The Global State of Science (2017) - arcanus
https://arstechnica.com/science/2018/01/the-global-state-of-science
======
nopinsight
> While there have been some questions about the quality of some of China's
> research, its researchers are producing a growing number of the most highly
> cited papers. (Oddly, Switzerland has led in this category by a wide
> margin.)

I’d say Switzerland’s excellence in research is rather expected. With average
pay significantly higher than other European countries and multilingual
society, they are probably a magnet for top talent from other European
nations. (If anyone has more info, please feel free to add.)

In Asia, Singapore has positioned itself as Switzerland’s equivalent. It has
worked itself into a financial and knowledge-based industry hub. Its residents
speak multiple major languages, including English and Mandarin, as well as
others from Chinese and Indian cultures.
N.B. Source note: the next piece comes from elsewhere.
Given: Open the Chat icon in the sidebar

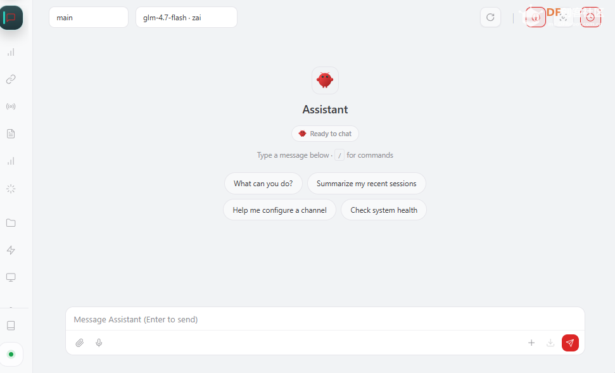Looking at the screenshot, I should coord(11,18).
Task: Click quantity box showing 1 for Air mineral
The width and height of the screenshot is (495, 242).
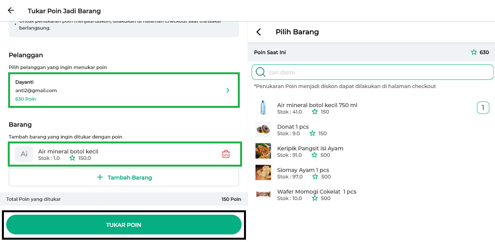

The small island state (< 6 million
population) is punching above its weight in innovation as reflected in recent
rankings of its top two universities (both in top 3 or top 5 in Asia and top
20-30 overall globally; top 10 globally in engineering).

(Relatedly, Lee Kuan Yew, the late founder of modern Singapore, was an advisor
to several Chinese leadership teams. Several Chinese metropolises probably
took inspiration and ideas from Singapore.)

Some ideas and policies from Singapore and Switzerland can probably help
ignite innovation hubs for other serious governing bodies.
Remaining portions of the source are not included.